**What is needed:**
Retype each line of the data below exactly, beginning with the first and ending with the one that contains "Image resolution: width=491". Pictures do not belong in the copy.

(Data listing begins)

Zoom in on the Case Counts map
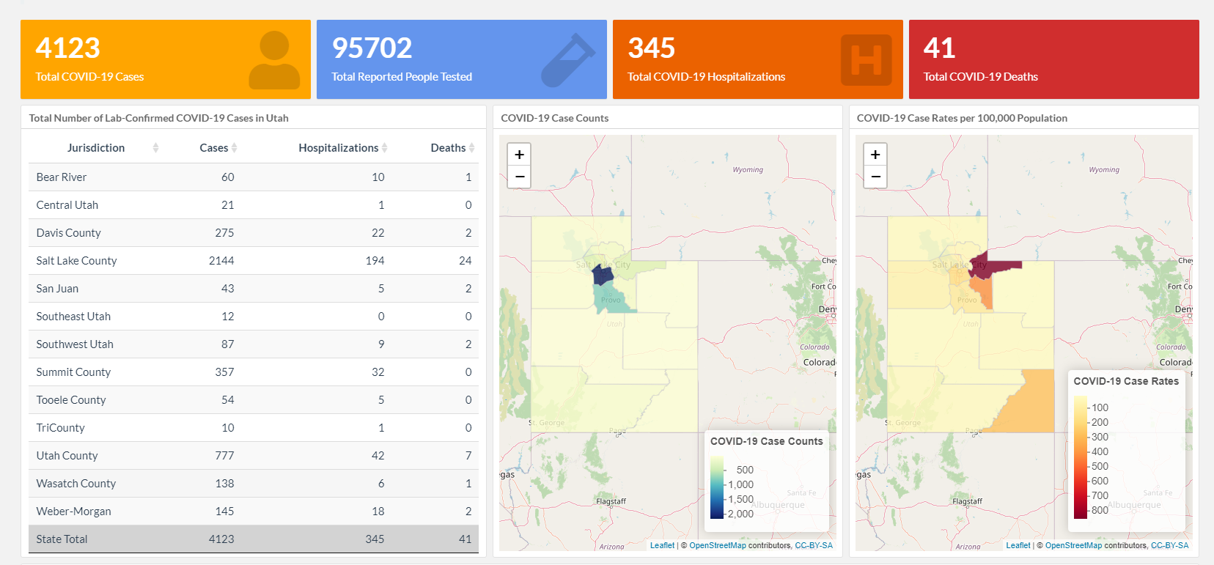Viewport: 1214px width, 565px height. (x=519, y=155)
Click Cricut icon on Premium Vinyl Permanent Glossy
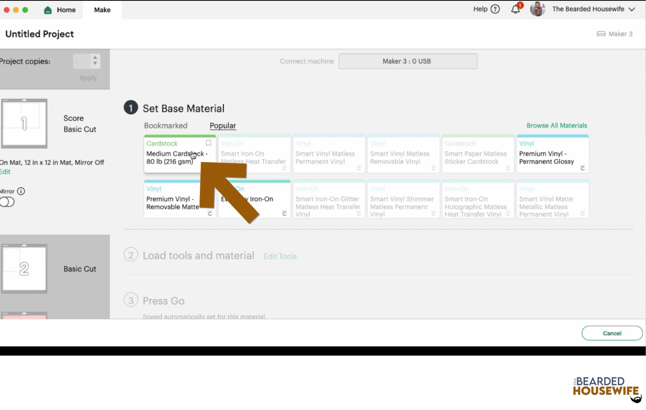The width and height of the screenshot is (646, 410). pos(582,168)
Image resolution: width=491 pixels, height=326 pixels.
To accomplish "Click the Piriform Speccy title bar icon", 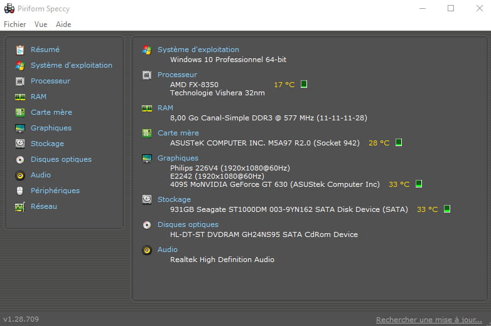I will pyautogui.click(x=9, y=9).
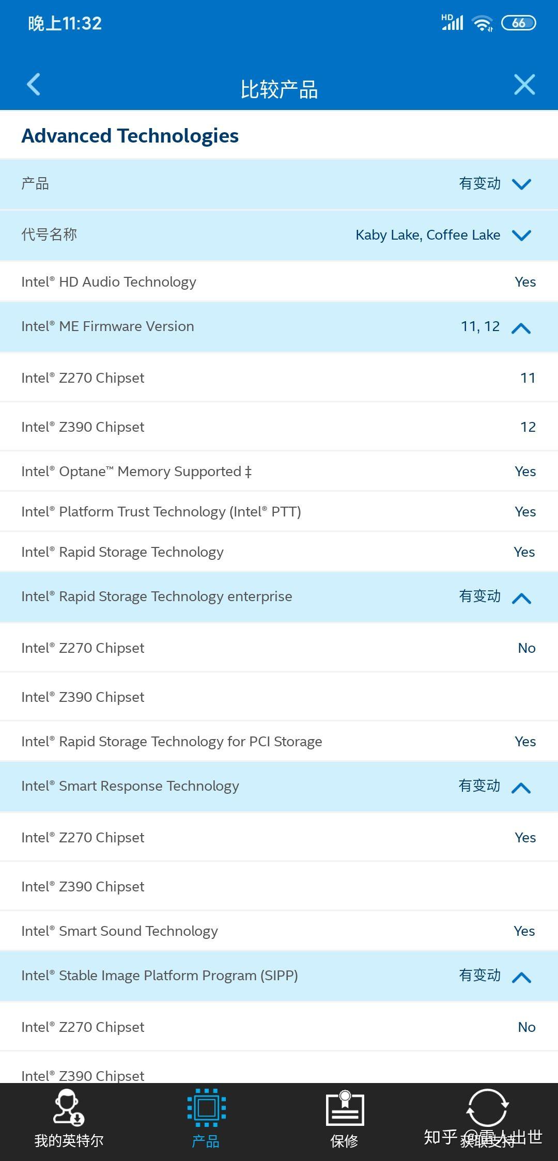Viewport: 558px width, 1161px height.
Task: Tap Z270 Chipset row showing firmware 11
Action: click(279, 378)
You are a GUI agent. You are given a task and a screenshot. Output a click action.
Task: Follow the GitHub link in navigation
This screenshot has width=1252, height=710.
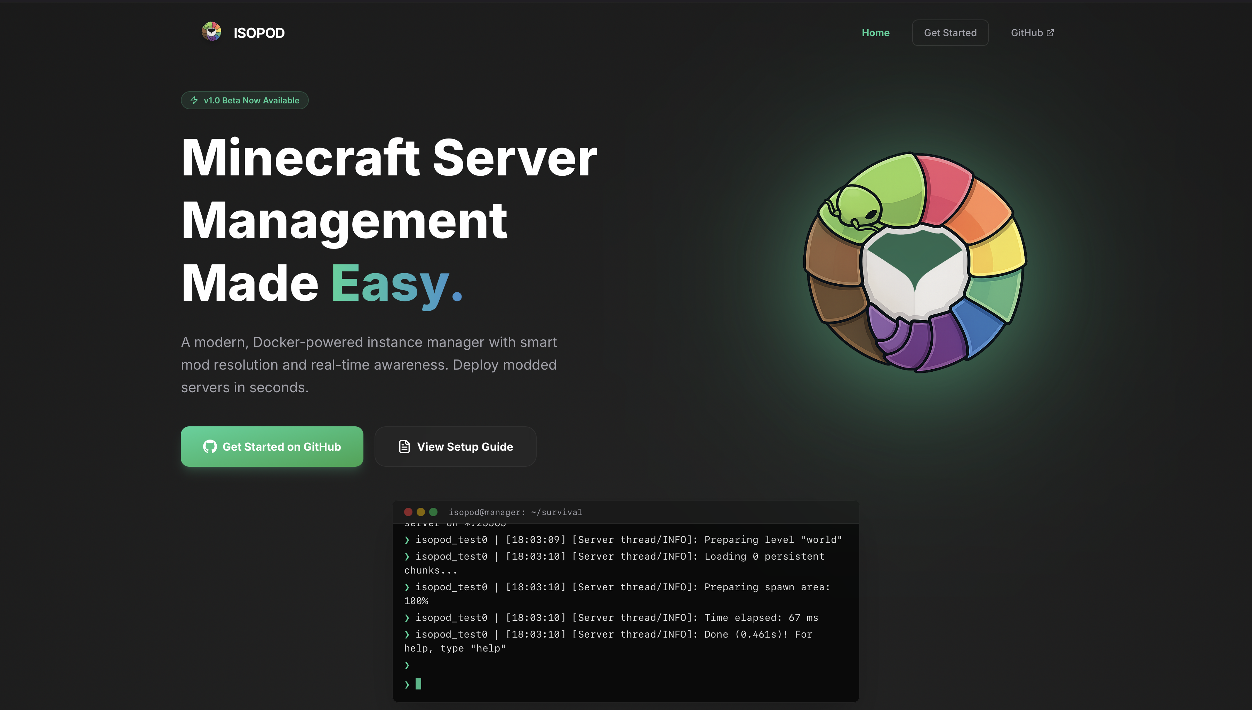coord(1032,33)
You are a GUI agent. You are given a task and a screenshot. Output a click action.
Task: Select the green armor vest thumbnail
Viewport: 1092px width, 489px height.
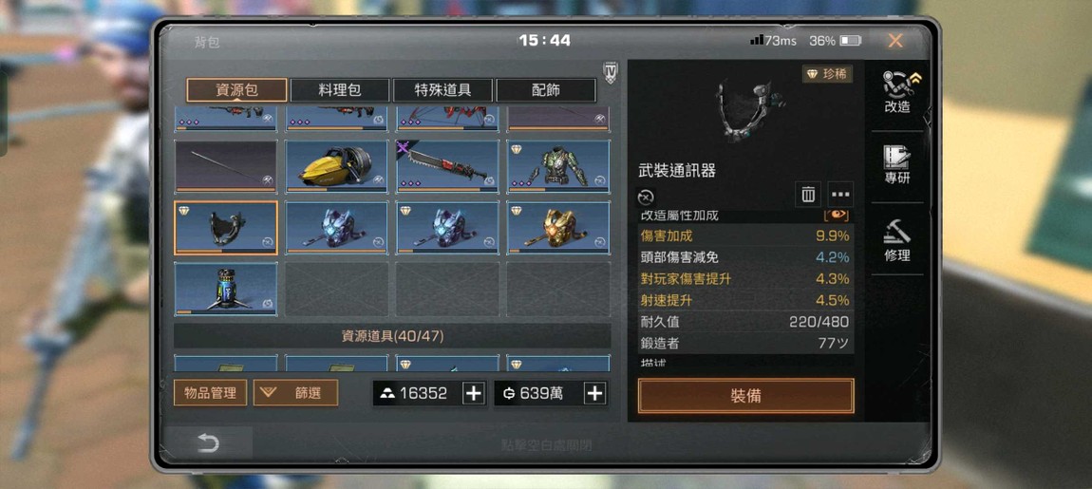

(Data listing ends)

**Task result:**
Zoom in on the Case Counts map
Viewport: 1214px width, 565px height. (x=519, y=155)
Click Cricut icon on Premium Vinyl Permanent Glossy
The width and height of the screenshot is (646, 410). pos(582,168)
Image resolution: width=491 pixels, height=326 pixels.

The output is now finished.